Photographer Gordon Parks began documenting American life and culture, turning his lens to the burgeoning movements in social justice, race relations, and civil rights in the 1940s. He was hired full-time by Life magazine in 1948.

Parks became the first Black person to write and direct a major feature film in 1969 with “The Learning Tree.” A few years later, Parks again made cinematic history, along with his life-long friend actor Richard Roundtree, when he released “Shaft” in 1971. 
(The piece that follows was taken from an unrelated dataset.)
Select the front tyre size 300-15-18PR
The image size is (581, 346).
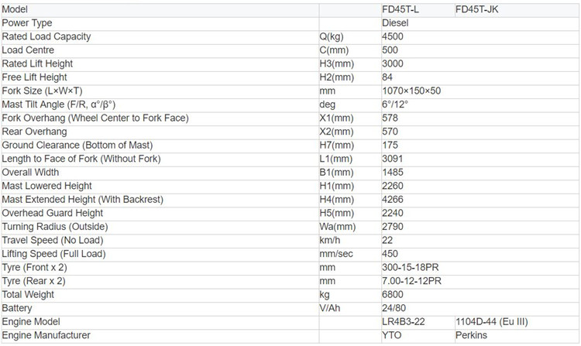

“Gordon Parks was a legend and a social justice warrior. Tonight, all the artists and activists come together to remember him, to support the next generation of young artists who are our fellowship and scholarship students,” said Foundation Executive Director Peter W. Kunhardt Jr. His grandfather, Philip Kunhardt, co-founded the foundation with Parks in 2006 and struck up a friendship with him while they worked together at Life. “And tonight is really about looking at these great giants at the cross-sections of art, philanthropy, and athletes.” 

Parks continued photographing, publishing, and composing until his death in 2006. 

“[Gordon’s] camera was his weapon of choice to fight racism and poverty—he knew that art could be a powerful weapon, more potent than violence, and that through pictures and words, he could open our eyes,” Kunhardt said at the start of the festivities.

The dinner was a lavish affair that brought together some of the most prestigious and important Black talent in the worlds of photography, philanthropy, fashion, film, music, business and the arts. Celebrities, including singer and performer Usher and journalist Gayle King, owned the red carpet before the sit-down dinner and auction, which was catered in-house by Cipriani 42nd Street. 

The event honored the life of Roundtree, who died last year, with tributes from actors Tim Reid and Sherry Bronfman. Roundtree’s daughter, Kelli, accepted an award on his behalf.

Ariama C. Long photos

Others honored at the event were  Myrlie Evers-Williams, widow of civil rights activist Medgar Evers and former chairperson of the National Association for the Advancement of Colored People (NAACP); mixed-media artist Mickalene Thomas; athlete and activist Colin Kaepernick; and Grammy Award-winning singer and songwriter Alicia Keys with her husband, Kasseem Dean (aka Swizz Beatz), who received the Patrons of the Arts Award.

“There is nowhere that we don’t belong,” said Keys in her acceptance speech.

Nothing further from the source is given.